“And Oswald Huntley is ill—an invalid?” said Cosmo, softly returning to the thread of his own thoughts.
Jaacob once more thrust with contempt some imaginary opponent out of the way.
“Get away with you down Tyne or into the woods wi’ your Oswald Huntleys!” cried Jaacob, indignantly—“do you think I’m heeding about ane of the name? Whisht! what’s that? Did you hear onything?—haud your tongue for your life!”
Cosmo grew almost as excited as Jaacob—he seized upon the lowest bough of a big ash tree, and swung himself up, with the facility of a country boy, among the fragrant dark foliage which rustled about him as he stood high among the branches as on a tower.
“D’ye see onything?” cried Jaacob, who could have cuffed the boy for the noise he made, even while he pushed him up from beneath.
“Hurra! here she comes—I can see the light!” shouted Cosmo.
The lad stood breathless among the rustling leaves, which hummed about him like a tremulous chorus. Far down at the foot of the slope, nothing else perceptible to mask its progress, came rushing on the fiery eye of light, red, fierce, and silent, like some mysterious giant of the night. It was impossible to hear either hoofs or wheels in the distance, still more to see the vehicle itself, for the evening by this time was considerably advanced, and the shadow of the three mystic hills lay heavy upon the road.

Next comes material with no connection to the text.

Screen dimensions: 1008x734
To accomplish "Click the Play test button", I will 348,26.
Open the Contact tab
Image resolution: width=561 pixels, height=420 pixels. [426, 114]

“She’s late,” said Jaacob, between his set teeth. The little Cyclops held tight by the great waving bough of the ash, and set his foot in a hollow of its trunk, crushing beneath him the crackling underwood. Here the boy and he kept together breathless, Cosmo standing high above, and his companion thrusting his weird, unshaven face over the great branch on which he leaned. “She’s up to Plover ha’—she’s at the toll—she’s stopped. What’s that! listen!” cried Cosmo, as some faint, far-off sound, which might have been the cry of a child, came on the soft evening air towards them.
Jaacob made an imperative gesture of silence with one hand, and grasped at the branch with the other till it shook under the pressure.
“She’s coming on again—she’s up to the Black ford—she’s over the bridge—another halt—hark again!—that’s not for passengers—they’re hurraing—hark, Jaacob! hurra! she’s coming—they’ve won the day!”